We got into Hobart midday and took lunch at a market pier on the shore. After that we were able to get early check-in.
The hotel we’re staying at is both a design statement and a heritage marker. On the one hand, it’s the most interesting reno/new build in the central business district, situated on a working pier. On the other, it’s a testament to all the heritage of Hobart (in fact, you can take a tour that explains each and every character enshrined on the guest room doors; pic above is a mural of them all). Carnival cruise monstrosity left mid-afternoon. Wow was that a big ship.
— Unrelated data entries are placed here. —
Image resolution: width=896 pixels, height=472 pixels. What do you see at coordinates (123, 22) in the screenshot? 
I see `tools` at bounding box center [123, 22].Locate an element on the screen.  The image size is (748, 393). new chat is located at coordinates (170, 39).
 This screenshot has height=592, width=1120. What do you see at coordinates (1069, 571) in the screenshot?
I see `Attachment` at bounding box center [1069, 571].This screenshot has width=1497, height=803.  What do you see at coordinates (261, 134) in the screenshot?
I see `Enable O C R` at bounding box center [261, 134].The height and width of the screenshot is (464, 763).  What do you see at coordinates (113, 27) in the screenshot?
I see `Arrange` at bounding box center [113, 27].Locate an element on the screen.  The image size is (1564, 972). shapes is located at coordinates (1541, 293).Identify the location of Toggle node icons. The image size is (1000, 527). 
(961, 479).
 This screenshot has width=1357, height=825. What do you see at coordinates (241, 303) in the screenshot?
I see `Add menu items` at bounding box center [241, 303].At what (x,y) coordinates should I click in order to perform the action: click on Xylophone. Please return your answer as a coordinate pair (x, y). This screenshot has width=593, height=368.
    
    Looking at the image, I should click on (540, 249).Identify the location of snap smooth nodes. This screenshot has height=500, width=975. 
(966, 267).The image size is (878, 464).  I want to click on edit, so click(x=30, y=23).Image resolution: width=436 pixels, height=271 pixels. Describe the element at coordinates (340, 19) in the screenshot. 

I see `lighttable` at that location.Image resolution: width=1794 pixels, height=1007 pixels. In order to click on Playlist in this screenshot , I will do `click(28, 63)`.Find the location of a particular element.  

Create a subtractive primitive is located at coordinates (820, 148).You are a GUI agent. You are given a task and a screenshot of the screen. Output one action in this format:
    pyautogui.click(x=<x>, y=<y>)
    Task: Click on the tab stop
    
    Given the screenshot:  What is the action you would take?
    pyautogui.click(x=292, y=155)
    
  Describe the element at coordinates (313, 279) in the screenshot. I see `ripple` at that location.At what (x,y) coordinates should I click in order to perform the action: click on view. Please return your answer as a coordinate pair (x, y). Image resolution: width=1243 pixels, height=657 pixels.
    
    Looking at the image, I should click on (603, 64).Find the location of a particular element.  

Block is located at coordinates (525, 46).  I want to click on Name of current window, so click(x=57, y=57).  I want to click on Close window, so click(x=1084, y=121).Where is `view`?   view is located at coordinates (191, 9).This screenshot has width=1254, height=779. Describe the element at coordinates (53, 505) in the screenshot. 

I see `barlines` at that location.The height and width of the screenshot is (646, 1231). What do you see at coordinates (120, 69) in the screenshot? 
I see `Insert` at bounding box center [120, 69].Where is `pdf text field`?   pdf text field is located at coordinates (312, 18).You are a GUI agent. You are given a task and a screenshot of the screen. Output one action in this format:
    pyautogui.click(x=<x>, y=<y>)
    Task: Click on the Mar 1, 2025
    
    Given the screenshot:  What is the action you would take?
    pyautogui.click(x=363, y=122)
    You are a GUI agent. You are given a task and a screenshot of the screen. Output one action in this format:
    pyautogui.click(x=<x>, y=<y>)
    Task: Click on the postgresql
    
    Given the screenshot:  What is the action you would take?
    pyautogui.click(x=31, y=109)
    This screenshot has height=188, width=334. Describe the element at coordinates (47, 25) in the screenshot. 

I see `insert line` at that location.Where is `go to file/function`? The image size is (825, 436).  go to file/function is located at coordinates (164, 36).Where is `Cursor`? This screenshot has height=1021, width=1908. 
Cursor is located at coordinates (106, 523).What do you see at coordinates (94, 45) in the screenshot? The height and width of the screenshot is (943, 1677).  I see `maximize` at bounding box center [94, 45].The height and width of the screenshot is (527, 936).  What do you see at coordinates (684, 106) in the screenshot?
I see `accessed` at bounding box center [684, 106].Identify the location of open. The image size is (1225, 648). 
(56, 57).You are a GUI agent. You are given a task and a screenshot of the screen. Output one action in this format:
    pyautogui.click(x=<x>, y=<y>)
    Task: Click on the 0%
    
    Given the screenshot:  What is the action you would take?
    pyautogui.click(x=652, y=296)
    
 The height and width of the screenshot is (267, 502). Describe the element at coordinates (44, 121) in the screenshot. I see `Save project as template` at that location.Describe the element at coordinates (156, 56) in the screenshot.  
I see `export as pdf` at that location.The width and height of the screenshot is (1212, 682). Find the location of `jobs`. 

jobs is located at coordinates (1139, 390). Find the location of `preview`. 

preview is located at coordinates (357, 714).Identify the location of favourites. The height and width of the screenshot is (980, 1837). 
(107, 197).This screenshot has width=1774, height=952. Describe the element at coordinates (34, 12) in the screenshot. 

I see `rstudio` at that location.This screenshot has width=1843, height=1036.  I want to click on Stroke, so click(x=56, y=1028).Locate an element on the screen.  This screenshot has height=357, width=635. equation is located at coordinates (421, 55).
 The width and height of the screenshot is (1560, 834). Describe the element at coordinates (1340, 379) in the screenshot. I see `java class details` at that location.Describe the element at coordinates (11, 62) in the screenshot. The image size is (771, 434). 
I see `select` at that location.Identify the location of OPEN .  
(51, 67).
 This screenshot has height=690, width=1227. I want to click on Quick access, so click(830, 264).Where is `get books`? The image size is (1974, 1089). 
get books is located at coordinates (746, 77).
Our door/room is dedicated to Patsy Maher, a boisterous Cockney who worked his way up from selling fruits from a donkey cart (“the orse”) to selling at the Theatre Royal; his story is enshrined on the entrance to the room. Who says wall tackle was one of his lines, apparently.
History aside (and as you can see, the common areas are brim full with local artifacts), this is a phenomenal hotel which I would give full marks to, and we’ve stayed at some swanky digs over the years. We started by looking at Air BnB but found them expensive, not central, and most didn’t include parking. So we went the hotel route for Hobart and wow was that a great decision. Ideally, a hotel offers comfort, convenience and spacious digs; this delivers in spades, modern, well-designed, cool, and in the thick of it all. Complimentary valet. Ever even heard of that? You could fit a couple of bowling alleys down the corridor. Nespresso, check. Blue tooth Bose, check. Whisper quiet at night. As for the historical narrative that comes up in the elevator (“you will need to develop a manly chest if you want to compete with all the best”) it’s, um, er, quirky.
We had arrived early enough to catch the weekly market in the CBD, Salamanca; a fair representation of local artisans, foodies, farmers, antique dealers and kitsch peddlers. A lot of fun. Also, surprisingly, were a large numbers of indie brewers and distillers. I had to refrain from taste testing the guy selling vodka and gin made from distilled sheep’s whey—that’s a recipe for what they call digestive upset.
We spent most of the glorious afternoon wandering around the CBD.
Our dinner was something of an event at a local outpost that rates as one of Australia’s best restaurants: Franklin. You know the kind of place: Reservations open up 45 days in advance and then disappear immediately. And, yes, we reserved 45 days ago. (Walk-ins get a stool at the bar, space permitting, and how cruel is a stool without a back?)
We had a pretty delectable meal without the touch of tweezers, foam or aimless drizzle, which passes for haute cuisine.
In this collage I have some mediocre pics of, clockwise, pickled kohlrabi on a delectable spiced tahini; wood smoked zucchini with a walnut pesto and lovage; a potato galette with ricotta; a delectable melt in your mouth buttery lamb which turned out to be a spit roast rump; and not one but two desserts. Yes two! The pics don’t tell the taste story, but the first is a deconstructed cherry sundae with a cherry granita mixed in with marinated cherries (in season here), chocolate sorbet on top of a macaroon; and next to that a very strange dessert, paper thin potatoes crisped to a wafer, then sandwiched between brown butter mousse and a drizzle of salted caramel. Hugely satisfying and not at all neurotically dissected nouveau-ish. Sweetest part of all, no tipping in Tassie.
Each room has a display case with a themed exhibit.